Cold Sores. A high proportion of infants and young children suffer from primary herpes virus infection of the lips and oral mucosa. Many of these infections are subclinical and the patient presents no symptoms. Such subclinical infections can lead to a resistance to future infection. However, the virus can remain latent in the lips and in later life can give rise to cold sores, a condition known as recurrent herpes. Such recurrences appear spontaneously or may be precipitated by trauma (e.g. accidental cut of lip when shaving), sunlight and menstruation.
There is also a suggestion that stress can lead to these cold sores, though this has not been proven. Cold sores begin with a burning sensation on the affected area of the lips which is usually followed by the development of a painful blister (vesicles) which eventually become ulcers (pustules) and then heal gradually in 7 – 14 days. Cold sores are contagious and strict hygiene measures should be adopted when a family member is infected.
Prevention is problematical though the use of sun barrier creams will help reduce attacks in those holidaying in the sun. Also a well established product on the market (contains 5% w/w acyclovir), if applied during the early burning phase, has been shown to be very effective in reducing the length of the blister stage and can get rid of the pustule stage.
What is dry mouth or xerostomia?
Dry mouth, also called xerostomia, is a persistent feeling that there is not enough saliva in your mouth, making talking and eating difficult or embarrassing. Saliva lubricates and protects your mouth from infection by bacteria, from chemicals in the atmosphere and from hot food and drinks. Saliva coats your teeth and protects them. Reduced saliva flow, which causes dry mouth, can cause dental decay and contribute to bad breath.
Do I have dry mouth?
The effects of dry mouth may be severe, moderate or mild. Mild sufferers of dry mouth are unlikely to even know they are affected. Maybe you’ve noticed food sticking to the roof of your mouth and food just won’t go down? You probably see your dry mouth symptoms as normal, and simply try drinking more.
If you’re a moderate dry mouth sufferer, you may also be unaware of it, even though you’re licking your lips constantly and finding that your mouth feels sticky or dry. You might be avoiding certain foods, and denture-wearers will find that their dentures don’t stay in place. You probably try to alleviate symptoms of dry mouth by drinking more, sucking sweets or applying lip balm.
Severe sufferers of dry mouth will find that dry mouth symptoms have a serious impact on their quality of life.

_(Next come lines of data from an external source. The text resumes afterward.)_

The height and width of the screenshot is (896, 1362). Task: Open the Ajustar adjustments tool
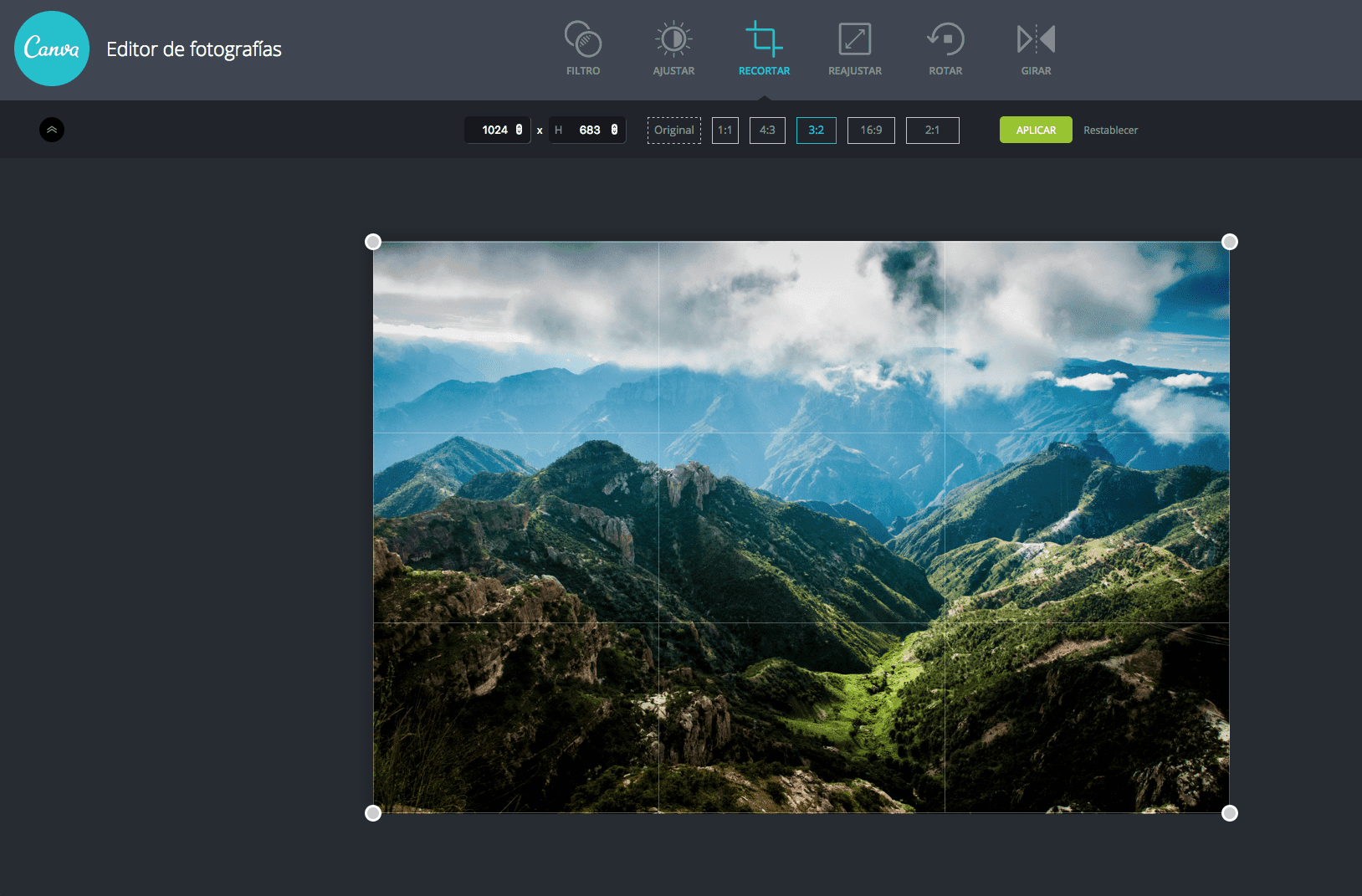673,46
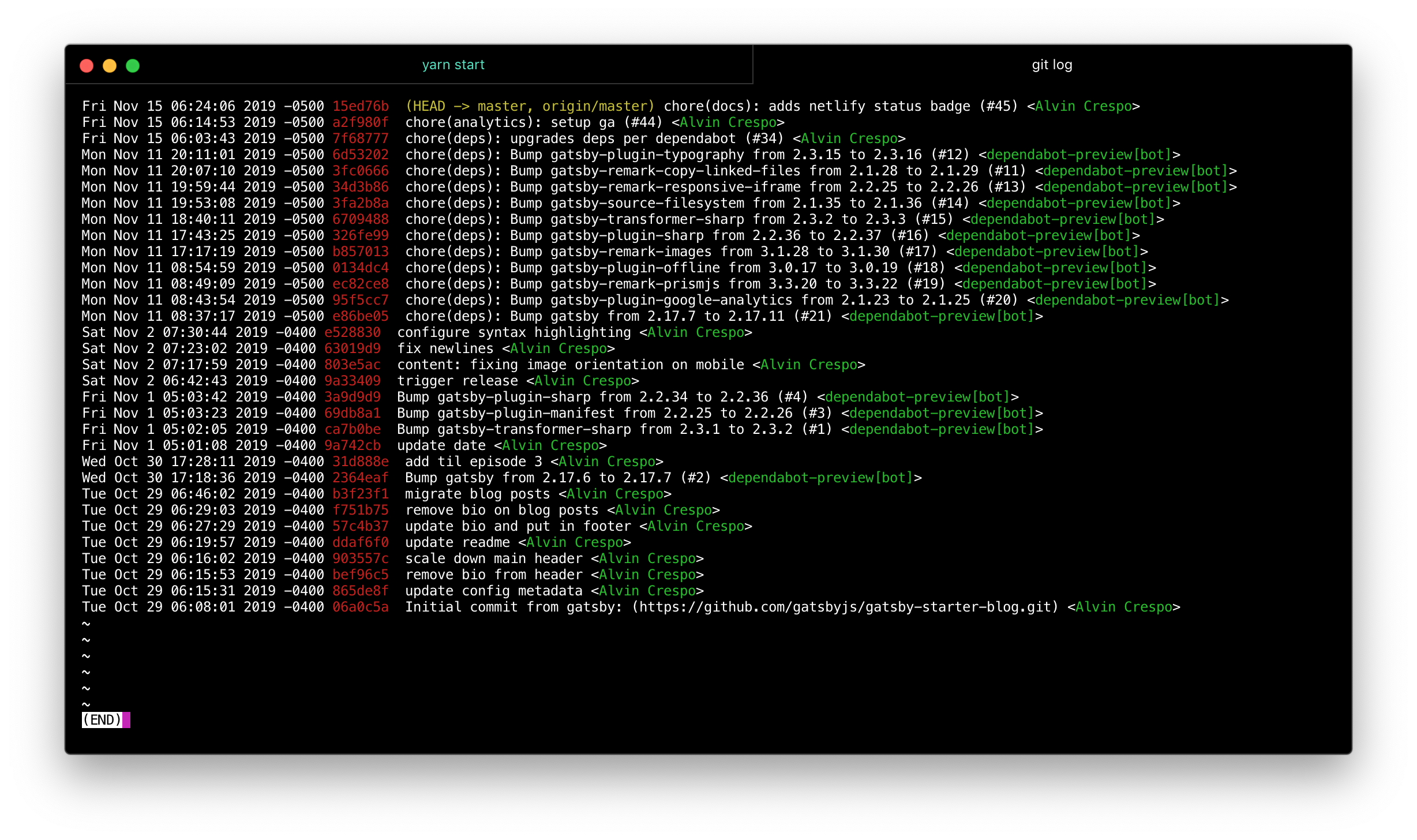Click commit hash 06a0c5a of initial commit
The width and height of the screenshot is (1417, 840).
coord(360,607)
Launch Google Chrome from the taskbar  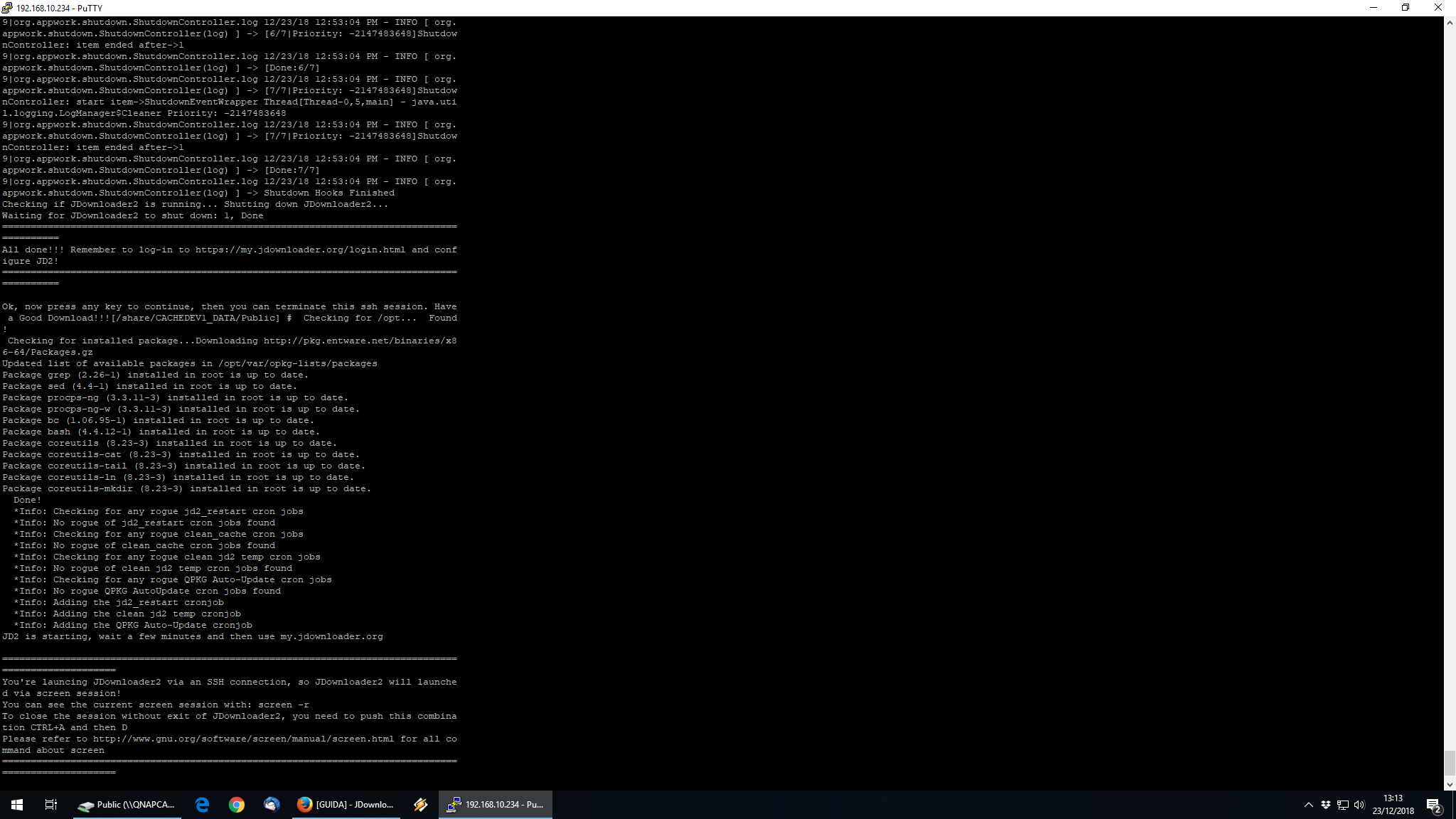237,805
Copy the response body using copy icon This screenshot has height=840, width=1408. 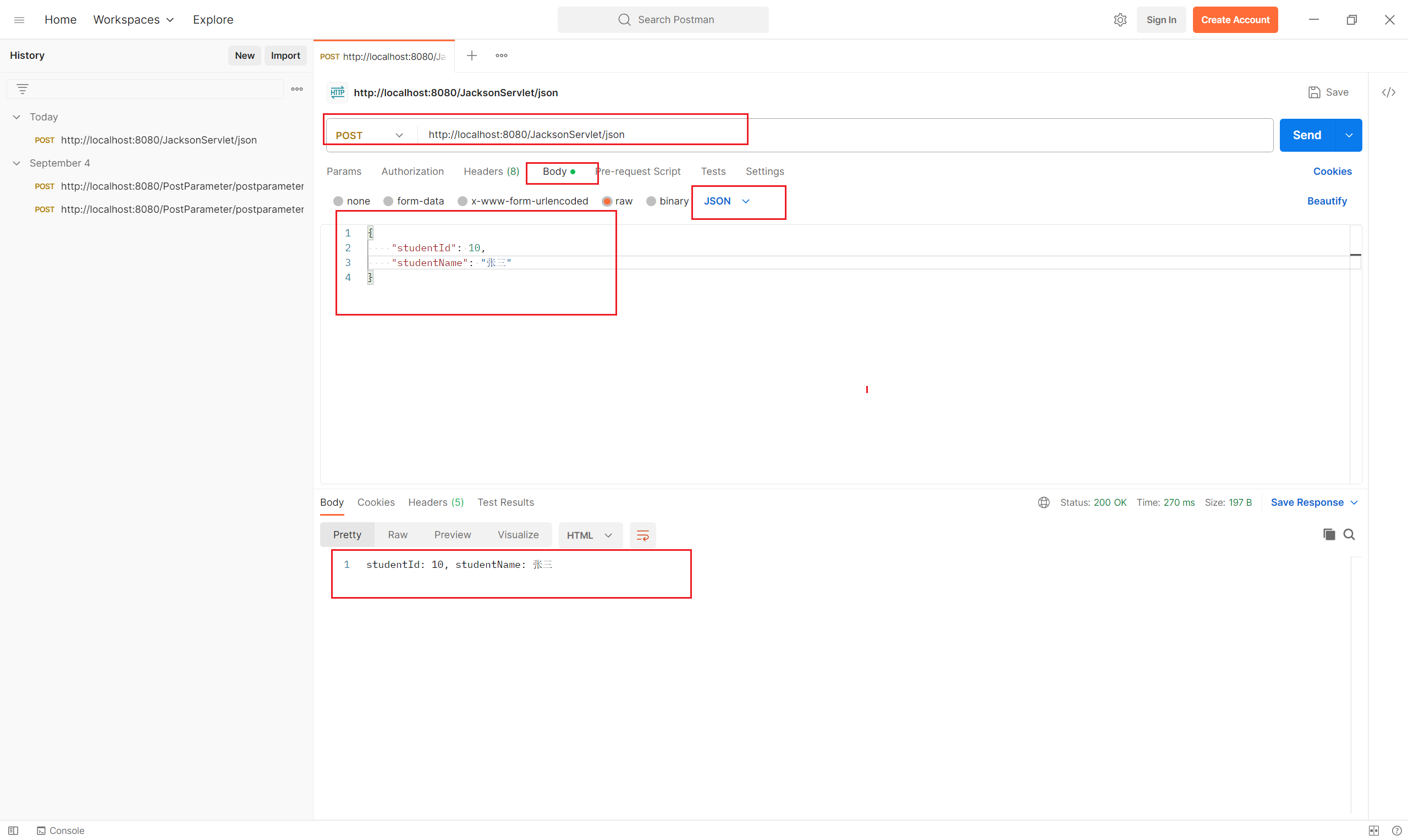[1328, 534]
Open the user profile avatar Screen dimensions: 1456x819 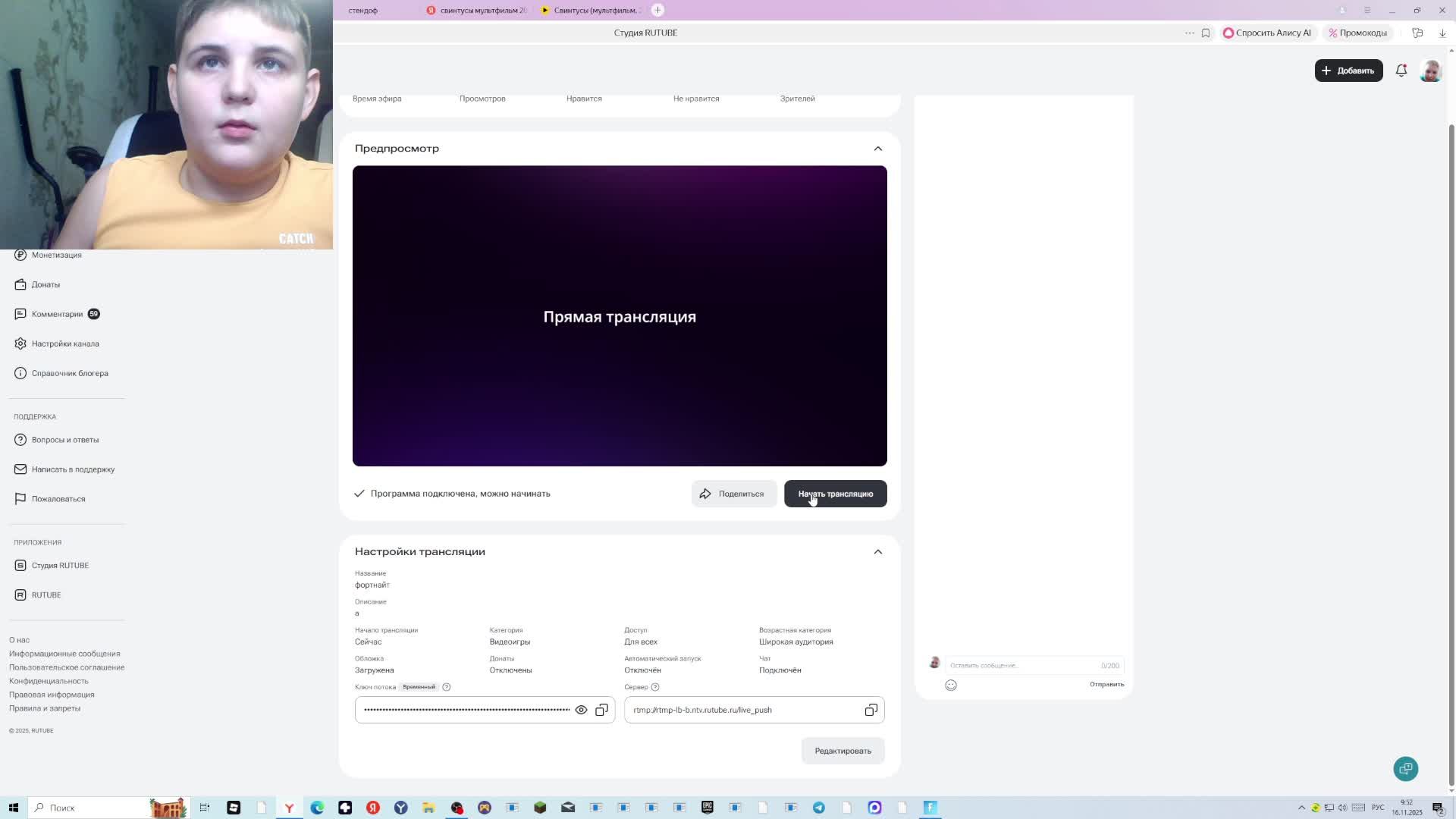click(1430, 71)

As a severe sufferer of chronic dry mouth, you may experience a sore mouth or tongue when eating, cracked lips, blisters and mouth ulcers. Your dentist may be seeing rampant decay, serious plaque levels and food debris, fungal infections, a “pebbled” tongue and red and shiny tongue and cheeks.
What are the symptoms of dry mouth?
Dry mouth sufferers often don’t notice that they are suffering from dry mouth until their saliva flow has already dropped by 50%. Symptoms of dry mouth include: a feeling of soreness in the mouth; stickiness to the touch and cracking at the corners of the mouth; a red and parched mouth or pebbled look to the tongue; difficulty eating dry or spicy foods; food just not tasting like it used to; difficulty speaking; a tendency to wake up more often during the night; bad breath.
What are the causes of dry mouth?
Reduction in saliva flow, which results in dry mouth and throat, may have one or more of five underlying causes:
The more medicines you take, the more likely you are to suffer from chronic dry mouth. Many everyday medicines cause dry mouth, including over-the-counter cold remedies and antihistamines. Anti-depressants, some beta-blockers, anti-hypertensives and diuretics can also be common dry mouth causes.
As people get older, they tend to take more medicines. This is the primary reason why older people are more likely to suffer from chronic dry mouth. Older people are more likely to suffer from cancer and Sjögren’s Syndrome.
- Sjögren’s Syndrome
This chronic condition, in which the body’s immune system malfunctions and attacks the body’s own tear and salivary glands, is a major cause of dry mouth.
All types of diabetes can cause increased urination or an underlying metabolic or hormonal problem, which results in dry mouth.
- Cancer and Its Treatment.
Neck and head cancer patients who have been surveyed ranked dry mouth as one of their most distressing symptoms. Radiotherapy is the worst culprit, affecting the salivary glands and causing a near-total reduction in saliva flow. Many never regain their full flow.
Treatment of dry mouth
- Chewing sugar-free gum
- Drinking plenty of water to help keep your mouth moist
- Protecting your teeth by brushing with a fluoride toothpaste, using a fluoride rinse, and visiting your dentist regularly
- Breathing through your nose, not your mouth, as much as possible
- Using a room vaporizer to add moisture to the bedroom air
- Using an over-the-counter artificial saliva substitute such as Biotene.
- In severe cases certain prescription medications may be necessary.